Of course we must remember that anxiety can be different for everyone and that PDAers suffer from anxiety in the same way as everyone else. It can be difficult to work out which avoidance is caused by PDA demand avoidance and which is caused by an actual trigger such as anxiety, mental health issue, environmental issue, other disability or common life struggles. It doesnt help to presume all avoidance from a PDAer is caused by PDA demand avoidance because that may cause a very real issue to be ignored which could grow worse if left unattended.

20 thoughts on “Why anxiety isn’t the cause of demand avoidance”

  1. Wow, I’m learning so much but it’s so complicated as I always thought anxiety was the root. Really helpful post, thanks. I’m also looking forward to the day when they can learn more from brain scans, will be so interesting to learn more. Also for diagnosis in the future.

  2. Well done for getting all that down Riko. I agree with you. It is a maze and there is most defiantly a hard wire for pda My article about anxiety being a symptom also looks at this idea.I also like Harrys recent film where he sees anxiety as a call from the heart/ soul to find inner peace. More reason to keep fighting for pda awareness and studies from professionals to try and uncover the intricacies of the brain. x Well done. x

  3. My grandaughter is 13 and can’t manage school, she could have PDA, she won’t engage with CAMHS, LA have sent an OT to support her in education, however she’s not engaging, she’s just not wanting to discuss school other than home schooled. She is a LAC , I am also her foster cater. Any advice much appreciated.
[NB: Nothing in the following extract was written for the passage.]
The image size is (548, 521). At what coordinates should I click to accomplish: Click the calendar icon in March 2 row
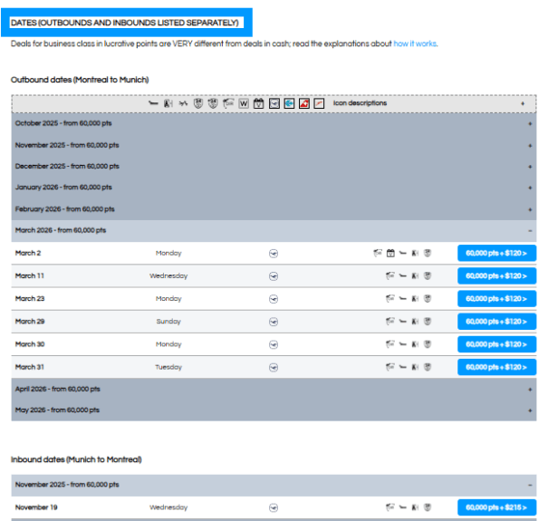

    1. Is it possible to homeschool? I know many kids do better in that environment although it’s not always an option. Sadly most professionals don’t recognise PDA so they might not be understanding of the difficulties involved but I feel we should still try. Is it possible to explain PDA to the people who are working with her? I don’t understand why CAHMS always refuse to help people who ‘won’t engage’, surely that shows the individual needs more help :/ Have you spoken to your granddaughter about her maybe having PDA? Many find it easier to manage their own difficulties when they understand better what they are, although many also deny any difficulties so presenting the information in as non-demandy way as possible is key (leaving information out for her to find for example). If she has to stay in school then is it possible to give the school information on PDA? There are resources on the PDA Society website for schools. If the school is willing they could remove most demands and just let her do whatever she wants in school (within reason) and eventually she should start to take part herself. If this is possible then the school must ensure not to comment on anything she does regardless of whether it is positive or negative as this can set her back/make things worse.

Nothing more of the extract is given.